§ CHALLENGE
Could you retype, word for word, the lines below between the one holding "Task: Switch to the Specification tab" and the one holding "tap(546, 128)", inclusive?

● ● ● ●

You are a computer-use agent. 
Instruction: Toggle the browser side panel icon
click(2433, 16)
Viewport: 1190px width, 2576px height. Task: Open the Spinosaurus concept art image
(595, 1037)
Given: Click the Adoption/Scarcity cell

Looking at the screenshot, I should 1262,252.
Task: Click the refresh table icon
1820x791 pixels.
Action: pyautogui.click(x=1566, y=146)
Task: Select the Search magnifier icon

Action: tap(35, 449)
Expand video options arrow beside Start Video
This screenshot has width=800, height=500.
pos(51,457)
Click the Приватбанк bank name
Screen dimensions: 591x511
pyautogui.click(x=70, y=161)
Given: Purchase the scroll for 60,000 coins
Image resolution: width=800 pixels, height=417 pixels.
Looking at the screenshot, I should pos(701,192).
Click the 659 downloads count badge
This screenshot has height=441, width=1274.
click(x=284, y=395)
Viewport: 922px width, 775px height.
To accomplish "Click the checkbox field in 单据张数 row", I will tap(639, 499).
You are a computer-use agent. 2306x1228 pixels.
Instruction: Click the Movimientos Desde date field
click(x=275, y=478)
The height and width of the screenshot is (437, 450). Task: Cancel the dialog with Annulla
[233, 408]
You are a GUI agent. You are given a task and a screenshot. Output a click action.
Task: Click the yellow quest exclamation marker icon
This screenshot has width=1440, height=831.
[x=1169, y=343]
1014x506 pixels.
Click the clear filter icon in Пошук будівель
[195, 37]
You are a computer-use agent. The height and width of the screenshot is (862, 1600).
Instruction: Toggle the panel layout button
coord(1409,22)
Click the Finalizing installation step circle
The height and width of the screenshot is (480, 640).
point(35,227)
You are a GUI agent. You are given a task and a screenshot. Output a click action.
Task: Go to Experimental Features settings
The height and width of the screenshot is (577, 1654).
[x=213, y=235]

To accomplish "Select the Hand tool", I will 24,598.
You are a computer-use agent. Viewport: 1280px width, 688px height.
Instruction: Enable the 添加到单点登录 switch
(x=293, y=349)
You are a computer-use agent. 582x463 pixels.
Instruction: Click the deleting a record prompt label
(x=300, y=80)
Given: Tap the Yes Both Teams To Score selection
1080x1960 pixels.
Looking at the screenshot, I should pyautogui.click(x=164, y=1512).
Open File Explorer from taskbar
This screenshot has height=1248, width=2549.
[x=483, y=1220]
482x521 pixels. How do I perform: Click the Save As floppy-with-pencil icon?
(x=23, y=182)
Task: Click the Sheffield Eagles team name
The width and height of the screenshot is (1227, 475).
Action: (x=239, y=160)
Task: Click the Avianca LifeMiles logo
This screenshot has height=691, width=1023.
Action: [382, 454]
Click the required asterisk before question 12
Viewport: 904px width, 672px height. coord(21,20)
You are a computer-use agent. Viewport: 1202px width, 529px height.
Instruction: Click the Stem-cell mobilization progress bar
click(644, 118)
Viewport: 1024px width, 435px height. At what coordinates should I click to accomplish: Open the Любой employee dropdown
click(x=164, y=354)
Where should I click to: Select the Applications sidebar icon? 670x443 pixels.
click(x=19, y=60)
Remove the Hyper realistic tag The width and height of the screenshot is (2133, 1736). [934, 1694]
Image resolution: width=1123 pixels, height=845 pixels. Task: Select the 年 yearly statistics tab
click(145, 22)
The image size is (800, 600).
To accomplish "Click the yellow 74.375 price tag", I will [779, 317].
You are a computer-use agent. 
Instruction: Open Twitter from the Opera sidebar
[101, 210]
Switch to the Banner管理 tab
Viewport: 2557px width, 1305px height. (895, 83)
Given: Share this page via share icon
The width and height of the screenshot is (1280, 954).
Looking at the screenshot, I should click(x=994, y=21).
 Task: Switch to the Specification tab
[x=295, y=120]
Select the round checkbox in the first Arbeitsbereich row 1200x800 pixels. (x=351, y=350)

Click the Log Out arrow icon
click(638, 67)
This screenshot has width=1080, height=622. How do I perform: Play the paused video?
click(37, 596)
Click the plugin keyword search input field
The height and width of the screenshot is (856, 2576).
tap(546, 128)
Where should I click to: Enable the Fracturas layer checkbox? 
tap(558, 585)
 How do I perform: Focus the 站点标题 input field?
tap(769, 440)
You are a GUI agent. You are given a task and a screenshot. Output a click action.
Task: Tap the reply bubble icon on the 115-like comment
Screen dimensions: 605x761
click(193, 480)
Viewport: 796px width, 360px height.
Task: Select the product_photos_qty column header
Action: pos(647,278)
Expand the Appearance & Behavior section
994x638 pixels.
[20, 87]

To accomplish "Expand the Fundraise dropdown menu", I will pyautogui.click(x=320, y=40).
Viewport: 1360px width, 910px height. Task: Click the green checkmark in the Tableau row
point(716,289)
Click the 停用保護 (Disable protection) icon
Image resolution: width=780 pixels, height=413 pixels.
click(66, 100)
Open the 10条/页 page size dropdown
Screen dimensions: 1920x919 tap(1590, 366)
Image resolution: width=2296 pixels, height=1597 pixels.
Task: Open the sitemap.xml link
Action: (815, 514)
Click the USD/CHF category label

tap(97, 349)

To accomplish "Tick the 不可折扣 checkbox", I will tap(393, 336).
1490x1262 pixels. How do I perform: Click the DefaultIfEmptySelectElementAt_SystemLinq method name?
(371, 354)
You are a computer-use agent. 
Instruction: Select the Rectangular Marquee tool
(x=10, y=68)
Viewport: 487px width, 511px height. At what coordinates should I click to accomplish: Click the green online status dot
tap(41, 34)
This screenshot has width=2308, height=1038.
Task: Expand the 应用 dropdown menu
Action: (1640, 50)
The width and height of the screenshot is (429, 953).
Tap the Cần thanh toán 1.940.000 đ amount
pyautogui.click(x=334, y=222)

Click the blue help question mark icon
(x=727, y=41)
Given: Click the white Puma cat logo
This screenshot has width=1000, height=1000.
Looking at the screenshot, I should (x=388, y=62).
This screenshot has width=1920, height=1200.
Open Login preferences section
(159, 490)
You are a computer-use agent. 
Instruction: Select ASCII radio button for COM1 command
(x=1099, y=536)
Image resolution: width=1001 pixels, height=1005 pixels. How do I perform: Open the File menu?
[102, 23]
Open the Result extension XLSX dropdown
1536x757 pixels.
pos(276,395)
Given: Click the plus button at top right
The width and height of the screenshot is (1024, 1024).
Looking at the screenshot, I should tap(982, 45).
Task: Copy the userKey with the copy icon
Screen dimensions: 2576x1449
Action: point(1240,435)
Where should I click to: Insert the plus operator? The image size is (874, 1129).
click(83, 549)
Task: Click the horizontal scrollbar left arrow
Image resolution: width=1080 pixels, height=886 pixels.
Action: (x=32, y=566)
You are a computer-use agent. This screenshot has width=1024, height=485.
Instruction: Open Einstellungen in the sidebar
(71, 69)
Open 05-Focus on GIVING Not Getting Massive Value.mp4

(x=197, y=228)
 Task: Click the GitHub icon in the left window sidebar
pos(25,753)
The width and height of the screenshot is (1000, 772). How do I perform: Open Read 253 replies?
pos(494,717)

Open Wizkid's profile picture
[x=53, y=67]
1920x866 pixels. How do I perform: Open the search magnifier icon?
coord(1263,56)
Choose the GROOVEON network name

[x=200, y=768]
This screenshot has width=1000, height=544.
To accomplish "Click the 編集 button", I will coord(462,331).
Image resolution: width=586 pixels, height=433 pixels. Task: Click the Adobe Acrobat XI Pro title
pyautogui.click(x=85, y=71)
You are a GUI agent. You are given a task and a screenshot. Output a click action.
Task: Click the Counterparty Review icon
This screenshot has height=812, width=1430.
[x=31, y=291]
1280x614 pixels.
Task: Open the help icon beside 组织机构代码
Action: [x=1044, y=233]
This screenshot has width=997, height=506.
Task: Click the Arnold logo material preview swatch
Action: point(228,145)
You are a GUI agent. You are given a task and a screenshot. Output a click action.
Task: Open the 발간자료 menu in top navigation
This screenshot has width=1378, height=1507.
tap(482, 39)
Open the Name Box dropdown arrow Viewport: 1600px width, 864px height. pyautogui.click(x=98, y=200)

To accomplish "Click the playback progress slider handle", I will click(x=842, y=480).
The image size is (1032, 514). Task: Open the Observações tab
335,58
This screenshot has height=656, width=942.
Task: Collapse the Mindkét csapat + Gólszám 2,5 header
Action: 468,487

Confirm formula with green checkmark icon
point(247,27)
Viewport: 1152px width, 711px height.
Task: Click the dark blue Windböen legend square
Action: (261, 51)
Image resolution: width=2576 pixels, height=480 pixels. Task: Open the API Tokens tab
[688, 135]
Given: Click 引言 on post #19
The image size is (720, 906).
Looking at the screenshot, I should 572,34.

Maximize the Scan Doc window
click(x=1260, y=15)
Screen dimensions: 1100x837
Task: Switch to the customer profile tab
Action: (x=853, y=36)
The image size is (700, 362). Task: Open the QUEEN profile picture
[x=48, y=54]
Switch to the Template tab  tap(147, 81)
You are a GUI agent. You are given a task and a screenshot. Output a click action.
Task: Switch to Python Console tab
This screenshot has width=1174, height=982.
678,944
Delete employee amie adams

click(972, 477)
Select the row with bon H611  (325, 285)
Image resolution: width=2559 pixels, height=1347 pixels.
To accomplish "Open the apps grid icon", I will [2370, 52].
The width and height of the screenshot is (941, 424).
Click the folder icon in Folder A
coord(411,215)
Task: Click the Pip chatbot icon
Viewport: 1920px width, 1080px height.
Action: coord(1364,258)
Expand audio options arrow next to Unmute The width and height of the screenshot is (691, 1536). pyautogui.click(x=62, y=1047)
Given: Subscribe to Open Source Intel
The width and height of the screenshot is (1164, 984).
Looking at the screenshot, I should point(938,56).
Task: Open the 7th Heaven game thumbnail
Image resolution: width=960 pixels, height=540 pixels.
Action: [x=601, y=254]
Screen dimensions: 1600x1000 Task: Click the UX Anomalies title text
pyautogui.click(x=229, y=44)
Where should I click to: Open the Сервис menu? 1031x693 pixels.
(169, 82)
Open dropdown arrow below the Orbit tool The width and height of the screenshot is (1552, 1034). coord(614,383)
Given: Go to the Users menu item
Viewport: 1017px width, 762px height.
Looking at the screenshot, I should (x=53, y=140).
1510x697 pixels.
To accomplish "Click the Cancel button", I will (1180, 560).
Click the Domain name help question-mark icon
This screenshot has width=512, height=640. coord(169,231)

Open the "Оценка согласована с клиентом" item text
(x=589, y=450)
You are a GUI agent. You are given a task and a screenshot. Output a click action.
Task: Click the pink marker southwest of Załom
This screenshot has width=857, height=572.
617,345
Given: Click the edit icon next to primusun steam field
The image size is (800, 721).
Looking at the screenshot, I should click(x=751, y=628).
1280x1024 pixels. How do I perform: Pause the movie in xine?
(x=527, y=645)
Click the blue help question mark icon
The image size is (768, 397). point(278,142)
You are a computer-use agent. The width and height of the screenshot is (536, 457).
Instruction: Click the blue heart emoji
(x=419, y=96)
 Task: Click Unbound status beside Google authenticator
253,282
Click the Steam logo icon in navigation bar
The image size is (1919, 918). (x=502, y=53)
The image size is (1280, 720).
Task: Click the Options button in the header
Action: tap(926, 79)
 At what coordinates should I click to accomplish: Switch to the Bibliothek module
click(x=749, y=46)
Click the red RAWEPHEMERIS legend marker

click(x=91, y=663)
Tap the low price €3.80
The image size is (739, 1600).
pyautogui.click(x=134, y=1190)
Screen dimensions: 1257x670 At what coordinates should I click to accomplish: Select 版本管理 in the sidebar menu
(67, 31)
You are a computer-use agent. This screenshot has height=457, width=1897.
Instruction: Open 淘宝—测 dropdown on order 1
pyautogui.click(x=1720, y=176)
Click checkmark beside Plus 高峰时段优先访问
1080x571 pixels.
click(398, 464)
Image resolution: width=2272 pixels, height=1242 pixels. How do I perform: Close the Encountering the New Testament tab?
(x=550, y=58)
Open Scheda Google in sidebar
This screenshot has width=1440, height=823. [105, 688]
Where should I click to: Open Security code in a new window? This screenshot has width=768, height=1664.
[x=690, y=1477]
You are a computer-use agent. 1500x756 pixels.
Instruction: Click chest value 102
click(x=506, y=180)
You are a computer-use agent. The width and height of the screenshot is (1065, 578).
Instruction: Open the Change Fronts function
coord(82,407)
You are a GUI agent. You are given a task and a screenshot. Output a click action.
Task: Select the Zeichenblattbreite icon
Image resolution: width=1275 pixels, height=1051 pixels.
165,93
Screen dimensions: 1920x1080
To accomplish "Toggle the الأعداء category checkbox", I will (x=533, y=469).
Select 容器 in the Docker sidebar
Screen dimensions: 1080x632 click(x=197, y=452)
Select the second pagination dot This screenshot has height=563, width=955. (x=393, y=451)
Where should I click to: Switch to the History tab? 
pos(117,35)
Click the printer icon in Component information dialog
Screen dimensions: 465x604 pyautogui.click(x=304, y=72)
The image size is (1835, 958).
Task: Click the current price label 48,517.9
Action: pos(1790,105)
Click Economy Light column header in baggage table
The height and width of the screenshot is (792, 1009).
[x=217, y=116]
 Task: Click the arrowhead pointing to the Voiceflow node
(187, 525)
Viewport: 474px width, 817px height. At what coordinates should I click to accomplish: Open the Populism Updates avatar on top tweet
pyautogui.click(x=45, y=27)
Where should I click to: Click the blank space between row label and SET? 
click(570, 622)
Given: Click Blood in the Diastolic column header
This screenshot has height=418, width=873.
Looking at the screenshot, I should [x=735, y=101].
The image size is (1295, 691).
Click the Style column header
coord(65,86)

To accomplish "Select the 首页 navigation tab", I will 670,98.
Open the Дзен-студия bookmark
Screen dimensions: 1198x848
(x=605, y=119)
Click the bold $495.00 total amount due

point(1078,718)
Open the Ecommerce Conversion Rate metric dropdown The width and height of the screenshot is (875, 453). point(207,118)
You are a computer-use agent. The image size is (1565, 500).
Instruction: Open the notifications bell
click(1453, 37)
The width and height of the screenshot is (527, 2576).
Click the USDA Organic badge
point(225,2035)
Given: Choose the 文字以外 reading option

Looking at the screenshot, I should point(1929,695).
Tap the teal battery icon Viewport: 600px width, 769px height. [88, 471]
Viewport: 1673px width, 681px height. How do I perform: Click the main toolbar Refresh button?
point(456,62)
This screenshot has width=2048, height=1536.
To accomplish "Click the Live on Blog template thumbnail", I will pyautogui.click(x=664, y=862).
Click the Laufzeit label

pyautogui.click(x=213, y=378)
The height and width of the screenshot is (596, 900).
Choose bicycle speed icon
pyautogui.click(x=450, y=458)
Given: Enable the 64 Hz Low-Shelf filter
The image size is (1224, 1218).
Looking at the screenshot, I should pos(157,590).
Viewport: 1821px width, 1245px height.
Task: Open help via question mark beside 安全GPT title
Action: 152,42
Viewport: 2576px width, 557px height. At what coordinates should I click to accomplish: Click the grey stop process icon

● ● ● ●

§ EXERCISE RESULT
 Task: Switch to the Specification tab
[x=295, y=120]
Select the round checkbox in the first Arbeitsbereich row 1200x800 pixels. (x=351, y=350)

Click the Log Out arrow icon
click(638, 67)
This screenshot has width=1080, height=622. How do I perform: Play the paused video?
click(37, 596)
Click the plugin keyword search input field
The height and width of the screenshot is (856, 2576).
tap(546, 128)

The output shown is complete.